«Mr. Trump, Mr. Putin e Mr. Netanyahu, gli uomini dai grossi attributi, dicono: “Il mio ca**o più grosso del tuo e ho intenzione di bombardarti a morte”. Ma siamo diventati dei fottuti deficienti? Stiamo normalizzando l’orrore, ci limitiamo a dire: “Sì, è terribile”, intanto il loro fottuto maschilismo tossico sta creando migliaia di morti». Non le ha mandate a dire ieri l’attore spagnolo Javier Bardem al Festival di Cannes, dove ha presentato il film in concorso El Querido: «Dire che a Gaza si è commesso e si sta ancora commettendo un genocidio è un fatto. Si può essere contrari, provare a spiegare, giustificare, ma è un fatto. E chi lo giustifica, con il supporto o con il silenzio, è pro-genocidio».
Non teme le conseguenze delle sue parole («Me ne assumo tutte le responsabilità»), quanto alle presunte liste nere delle major hollywoodiane in cui sarebbero finiti alcuni divi, tra cui lui, per le loro prese di posizione politiche pro-Gaza dice: «Ne ho sentito parlare, non posso confermare queste liste, né fornire delle prove al riguardo. Anziché punire chi esprime liberamente il proprio pensiero, in questo caso la condanna di un genocidio, sarà chi compila queste liste ad essere smascherato e soffrirne le conseguenze, a livello di opinione pubblica e di società».

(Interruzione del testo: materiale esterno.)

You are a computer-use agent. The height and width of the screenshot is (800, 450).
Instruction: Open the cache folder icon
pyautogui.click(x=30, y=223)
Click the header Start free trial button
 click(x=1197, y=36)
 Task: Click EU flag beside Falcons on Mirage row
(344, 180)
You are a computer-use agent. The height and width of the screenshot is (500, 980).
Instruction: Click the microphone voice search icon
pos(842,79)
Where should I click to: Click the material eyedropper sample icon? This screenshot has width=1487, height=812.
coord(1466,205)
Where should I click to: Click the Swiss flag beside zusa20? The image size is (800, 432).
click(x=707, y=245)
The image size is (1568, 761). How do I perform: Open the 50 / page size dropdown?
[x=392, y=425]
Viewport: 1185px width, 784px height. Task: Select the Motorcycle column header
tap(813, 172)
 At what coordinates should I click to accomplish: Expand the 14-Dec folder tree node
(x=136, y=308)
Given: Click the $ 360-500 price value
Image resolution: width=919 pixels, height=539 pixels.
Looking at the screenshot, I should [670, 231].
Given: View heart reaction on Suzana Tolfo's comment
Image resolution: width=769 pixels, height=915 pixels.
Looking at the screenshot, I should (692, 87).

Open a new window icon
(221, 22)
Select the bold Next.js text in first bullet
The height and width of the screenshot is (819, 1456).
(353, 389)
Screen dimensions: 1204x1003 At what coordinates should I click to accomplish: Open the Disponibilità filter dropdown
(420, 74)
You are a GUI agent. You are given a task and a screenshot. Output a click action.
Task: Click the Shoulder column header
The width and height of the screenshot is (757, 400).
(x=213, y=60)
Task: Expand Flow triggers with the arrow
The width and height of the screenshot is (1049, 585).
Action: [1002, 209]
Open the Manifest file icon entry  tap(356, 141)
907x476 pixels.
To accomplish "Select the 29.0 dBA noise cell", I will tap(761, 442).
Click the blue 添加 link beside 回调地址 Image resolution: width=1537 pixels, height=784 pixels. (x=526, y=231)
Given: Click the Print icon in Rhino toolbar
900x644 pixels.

Il suo esporsi politicamente non ha compromesso il suo mestiere, assicura: «Continuo a ricevere tante offerte di lavoro, da Stati Uniti, Europa, Sud America. Siamo tutti più consapevoli di situazioni che vediamo direttamente sui nostri cellulari, anche grazie alle nuove generazioni, ci stiamo rendendo conto che tutto ciò è inaccettabile. Non si può giustificare questo genocidio in nessun modo».